The container plugin supports sFlow on L3 interfaces by programming Host sFlow agent
(hsflowd):
- sFlow configuration from OpenSwitch database is converted to
configuration in hsflowd.conf file.
- iptables NFLOG rules are then inserted into the INPUT, OUTPUT and
FORWARD chains which allows sFlow sampling for both ingress and egress
traffic.
- hsflowd daemon is then restarted so it reads the sFlow configuration in
hsflowd.conf and starts sampling on all the Linux interfaces (L3).
- hsflowd also periodically sends Linux interface statistics to the
configured collector.
The container plugin also reads iptables counters which are the number of samples sent to the collector. These statistics are published to the database as part of the generic stats collection infrastructure.

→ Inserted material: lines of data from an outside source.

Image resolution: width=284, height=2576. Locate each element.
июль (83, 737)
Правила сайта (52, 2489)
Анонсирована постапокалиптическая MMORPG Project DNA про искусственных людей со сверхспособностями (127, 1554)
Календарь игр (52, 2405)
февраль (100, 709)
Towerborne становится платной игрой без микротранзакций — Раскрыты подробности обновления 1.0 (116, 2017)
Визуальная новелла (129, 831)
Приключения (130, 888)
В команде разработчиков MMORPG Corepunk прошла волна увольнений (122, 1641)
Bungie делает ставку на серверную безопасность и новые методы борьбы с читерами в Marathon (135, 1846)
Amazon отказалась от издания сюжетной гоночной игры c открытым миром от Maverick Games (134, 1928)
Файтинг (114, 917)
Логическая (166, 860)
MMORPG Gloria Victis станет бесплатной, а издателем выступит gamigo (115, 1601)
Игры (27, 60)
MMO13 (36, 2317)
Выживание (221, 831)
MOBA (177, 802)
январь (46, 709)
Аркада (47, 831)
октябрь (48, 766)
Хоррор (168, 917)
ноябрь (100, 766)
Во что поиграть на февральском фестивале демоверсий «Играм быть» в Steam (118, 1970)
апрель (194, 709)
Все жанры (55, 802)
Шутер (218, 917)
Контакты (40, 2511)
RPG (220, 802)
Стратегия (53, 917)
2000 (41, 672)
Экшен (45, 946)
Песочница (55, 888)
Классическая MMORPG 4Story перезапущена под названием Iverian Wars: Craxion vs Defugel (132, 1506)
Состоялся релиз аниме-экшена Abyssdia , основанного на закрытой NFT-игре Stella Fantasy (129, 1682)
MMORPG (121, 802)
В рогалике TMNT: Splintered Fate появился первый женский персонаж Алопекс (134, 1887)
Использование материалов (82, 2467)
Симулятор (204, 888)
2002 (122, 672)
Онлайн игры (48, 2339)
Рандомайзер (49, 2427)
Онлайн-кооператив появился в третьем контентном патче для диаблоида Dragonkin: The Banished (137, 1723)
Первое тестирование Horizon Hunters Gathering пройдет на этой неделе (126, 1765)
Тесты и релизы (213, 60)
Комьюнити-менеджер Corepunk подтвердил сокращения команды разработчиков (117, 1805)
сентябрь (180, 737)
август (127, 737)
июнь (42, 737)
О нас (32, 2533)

Control Plane Policing statistics within the container does not provide statistics separated by class types. All statistics provided by the container plugin will be in the UNCLASSIFIED class. The source for COPP statistics data is the file /proc/net/dev. The only statistics available are Rx Packets, Rx Bytes, and Rx Dropped Packets. Rx Dropped Bytes is unsupported. The statistics values are computed by summing the Rx stats for all of the ports found in /dev/proc/net, excluding bridge_normal, ovsnet-dev, and lo. For hardware status, rate and burst values are fixed at 1,000,000,000 and local priority is fixed at zero.